===== EXTRACTED RECORDS

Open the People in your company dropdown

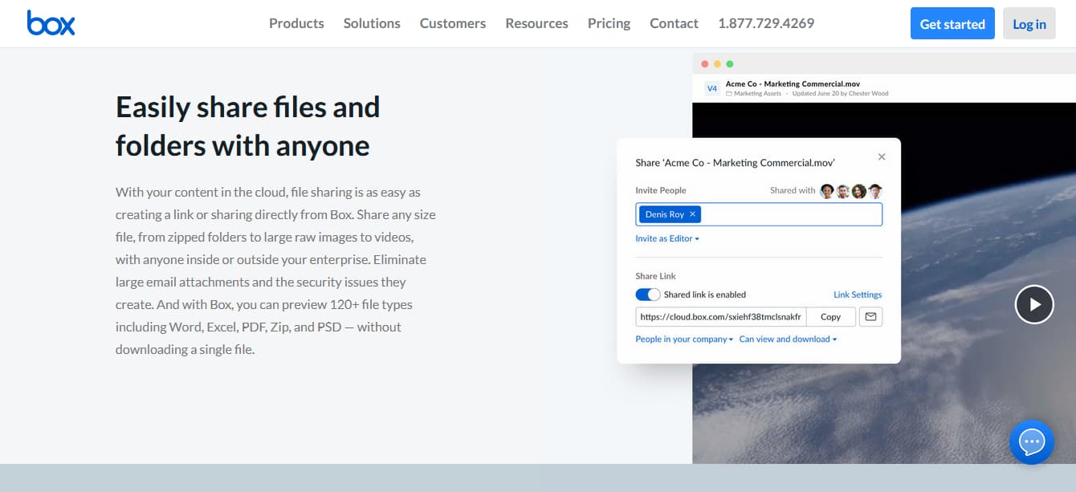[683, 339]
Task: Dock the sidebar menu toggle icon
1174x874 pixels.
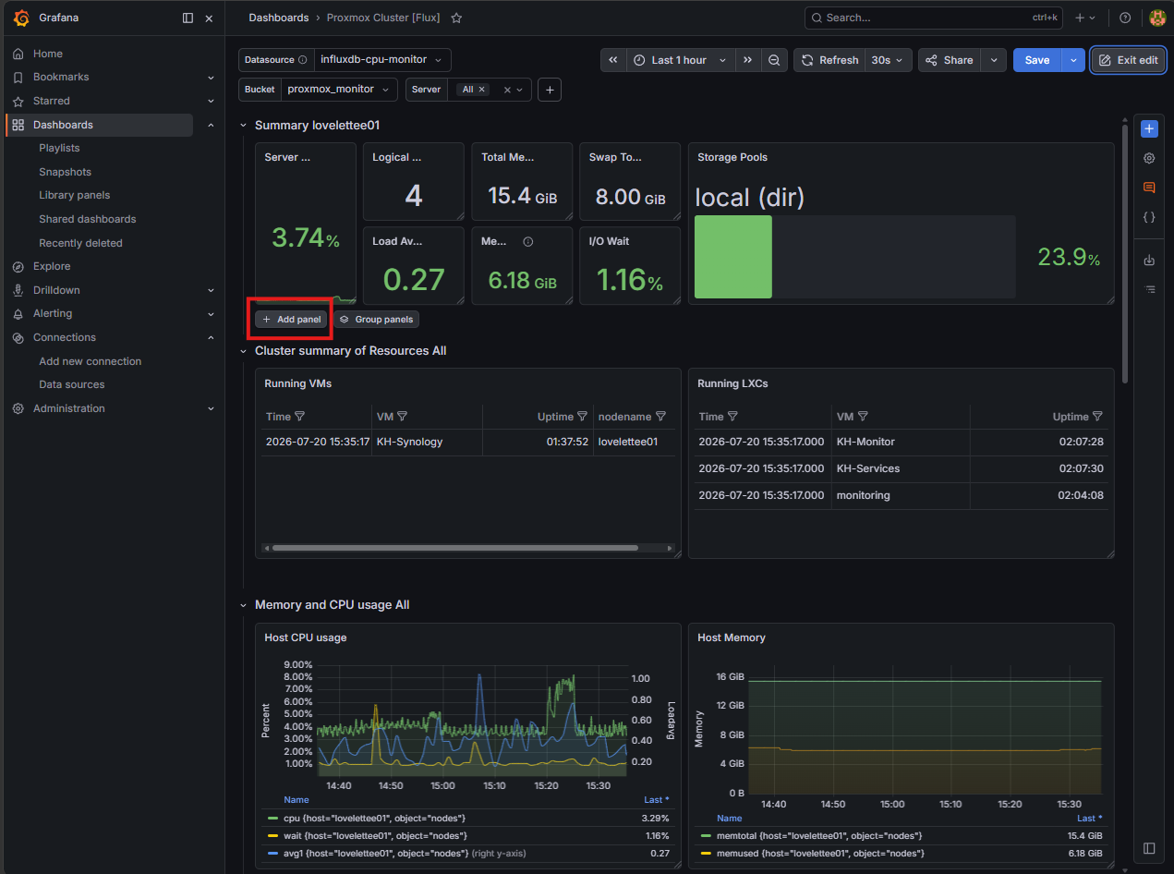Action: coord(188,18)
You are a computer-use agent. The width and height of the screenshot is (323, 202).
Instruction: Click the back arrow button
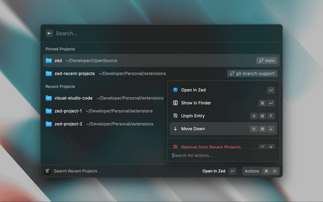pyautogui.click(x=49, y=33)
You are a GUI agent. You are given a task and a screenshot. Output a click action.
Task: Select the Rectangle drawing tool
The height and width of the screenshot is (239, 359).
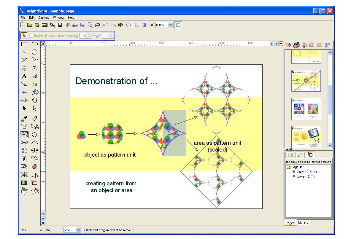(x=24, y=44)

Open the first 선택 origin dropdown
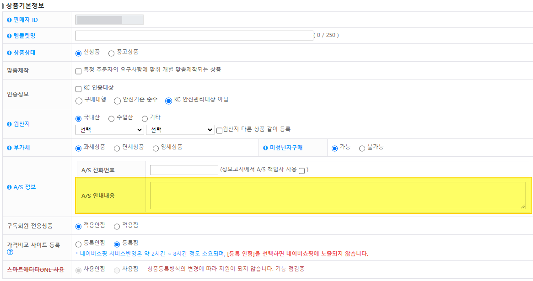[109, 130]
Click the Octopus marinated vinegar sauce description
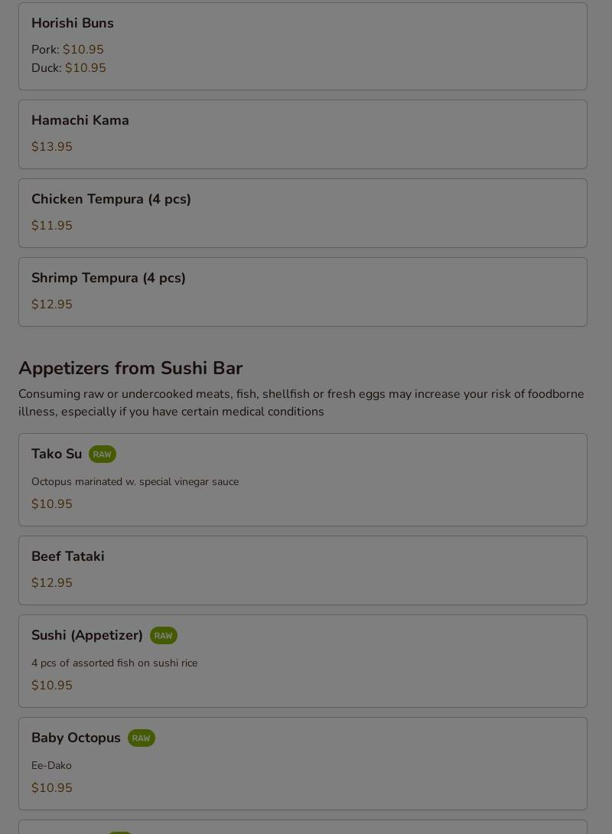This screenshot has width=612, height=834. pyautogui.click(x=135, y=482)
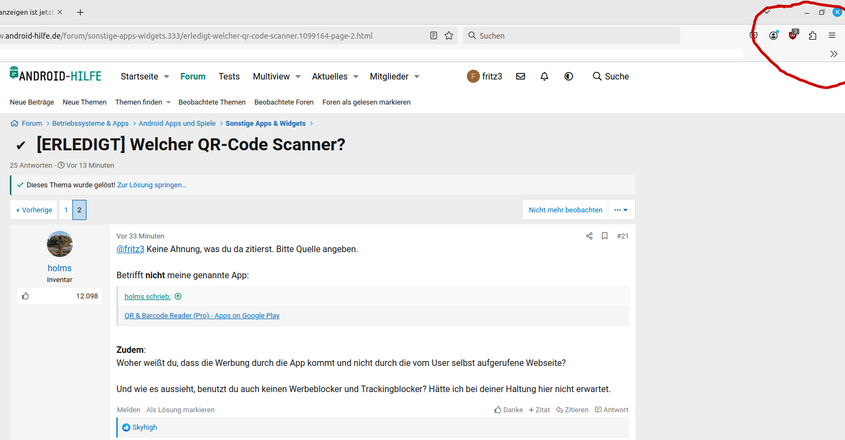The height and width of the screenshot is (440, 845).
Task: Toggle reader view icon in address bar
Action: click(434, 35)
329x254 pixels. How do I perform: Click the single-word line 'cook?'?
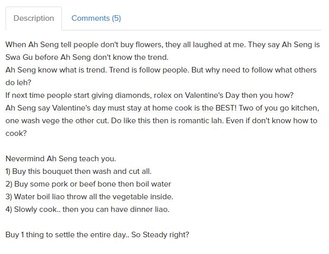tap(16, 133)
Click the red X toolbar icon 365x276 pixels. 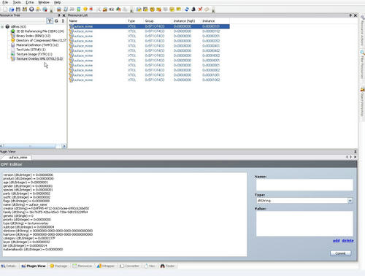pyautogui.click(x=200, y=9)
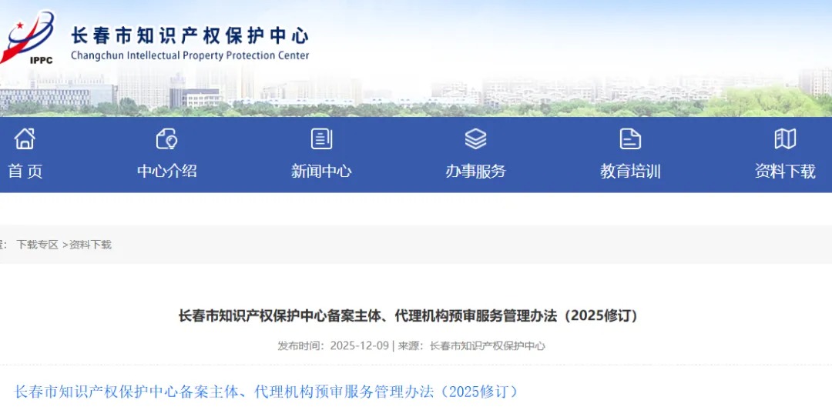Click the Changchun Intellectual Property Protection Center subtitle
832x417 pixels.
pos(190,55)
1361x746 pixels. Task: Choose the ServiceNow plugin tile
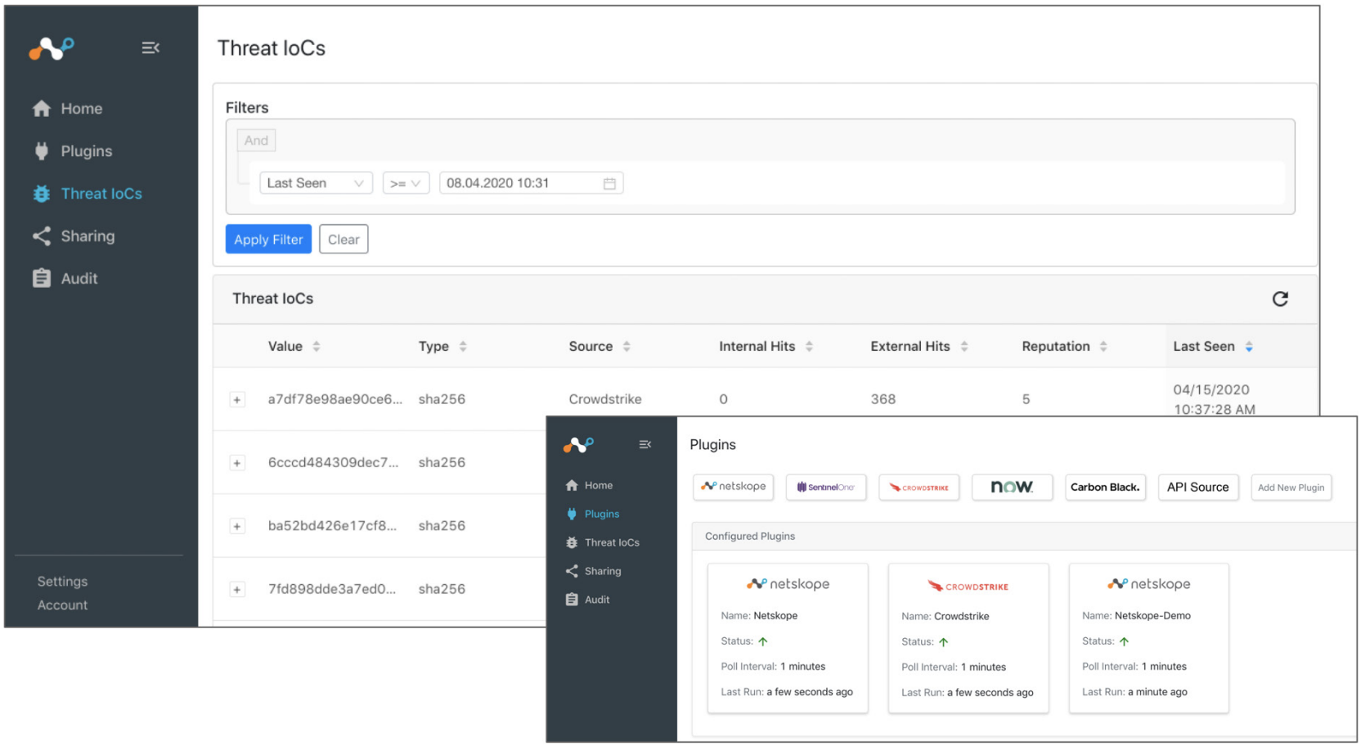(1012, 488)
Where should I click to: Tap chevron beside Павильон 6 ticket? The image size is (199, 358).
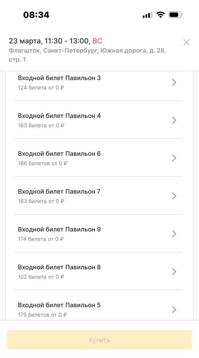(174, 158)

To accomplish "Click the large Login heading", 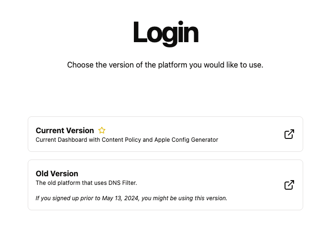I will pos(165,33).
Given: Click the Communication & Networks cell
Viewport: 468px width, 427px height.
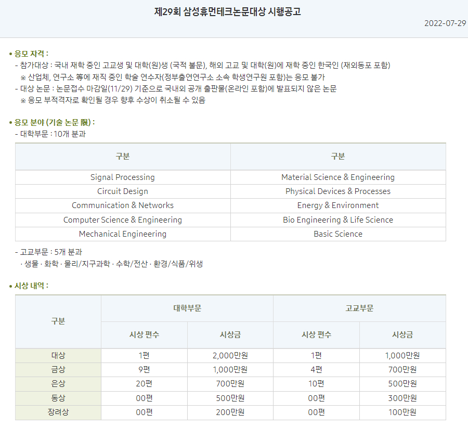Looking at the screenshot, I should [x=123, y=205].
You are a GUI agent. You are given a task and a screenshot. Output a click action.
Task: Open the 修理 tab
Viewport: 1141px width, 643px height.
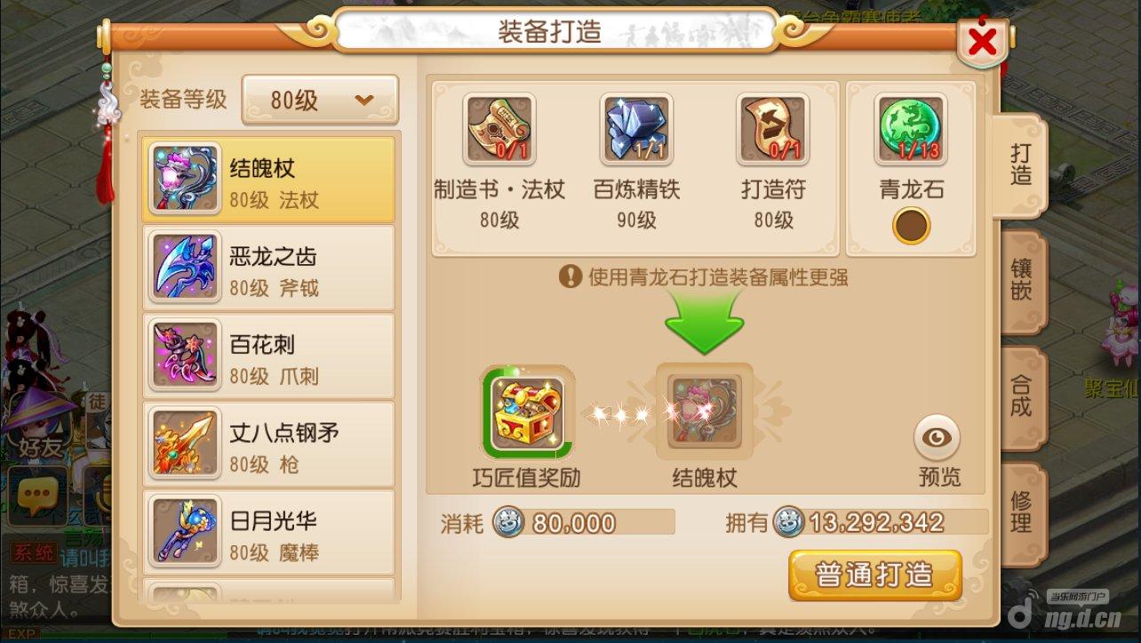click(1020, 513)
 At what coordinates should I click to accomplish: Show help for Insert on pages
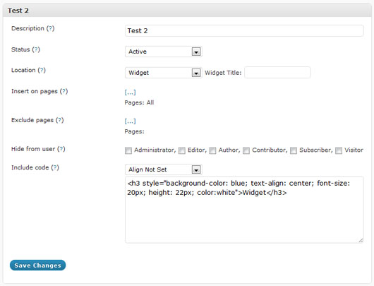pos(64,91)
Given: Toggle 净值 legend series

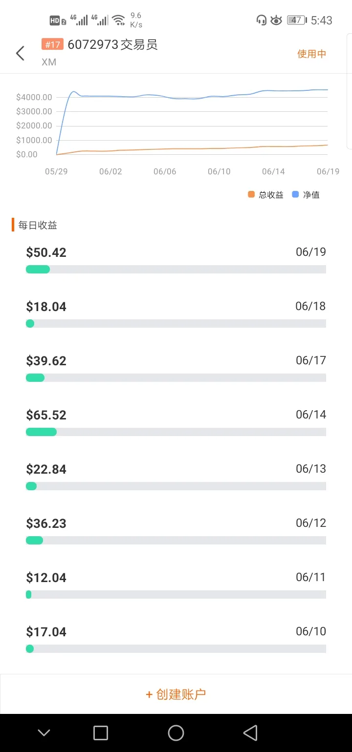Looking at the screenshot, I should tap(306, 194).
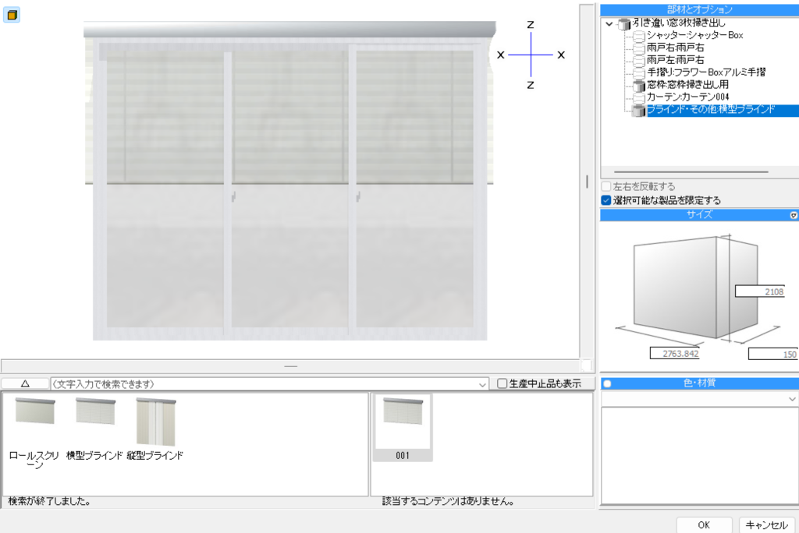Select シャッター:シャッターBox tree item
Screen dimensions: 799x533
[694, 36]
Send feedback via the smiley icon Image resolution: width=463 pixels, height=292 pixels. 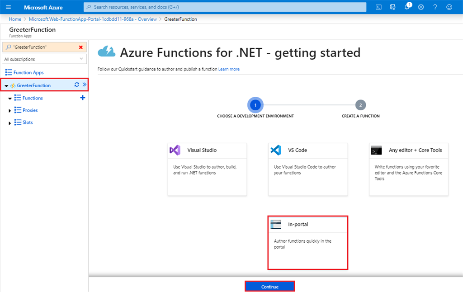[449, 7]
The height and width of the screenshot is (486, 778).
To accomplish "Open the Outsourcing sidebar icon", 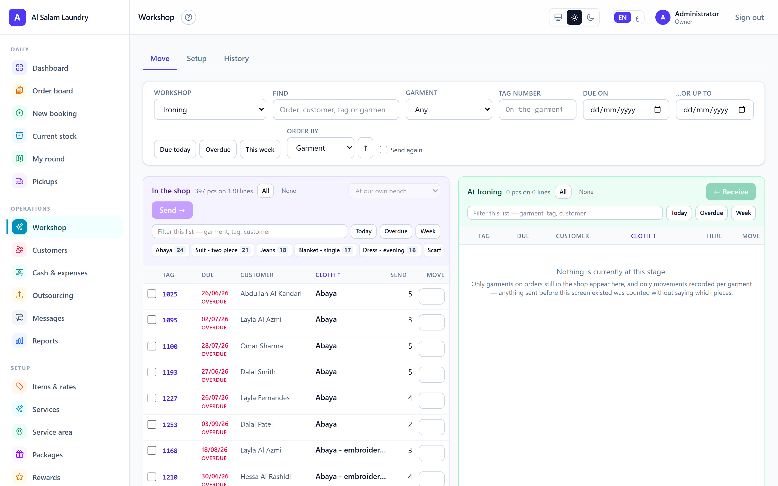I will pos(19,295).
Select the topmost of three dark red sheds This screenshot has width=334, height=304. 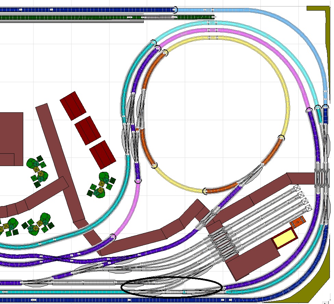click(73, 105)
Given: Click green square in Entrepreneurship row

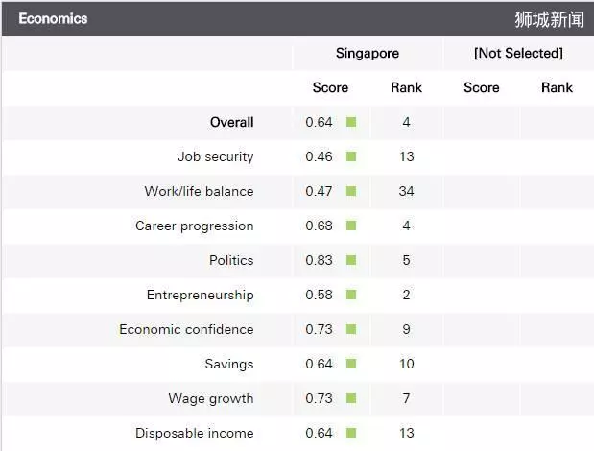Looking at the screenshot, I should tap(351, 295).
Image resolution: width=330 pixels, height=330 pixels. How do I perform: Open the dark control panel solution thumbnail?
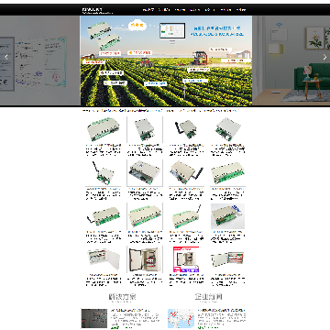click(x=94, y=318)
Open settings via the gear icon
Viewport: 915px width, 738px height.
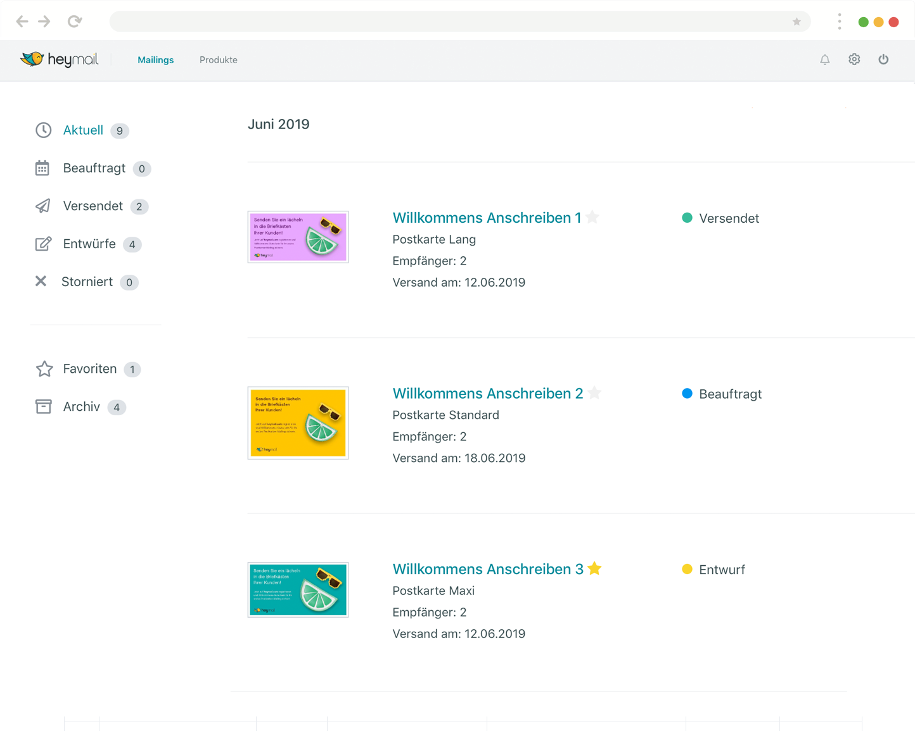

==========

ASSIGNED TASK → Give again, word for word, the lines above from the one with "Image resolution: width=330" through the final line of the data, both ends included. Do not copy any picture.

TASK SOLUTION →
Image resolution: width=330 pixels, height=330 pixels. How do I perform: Open the dark control panel solution thumbnail?
click(x=94, y=318)
Open settings via the gear icon
Viewport: 915px width, 738px height.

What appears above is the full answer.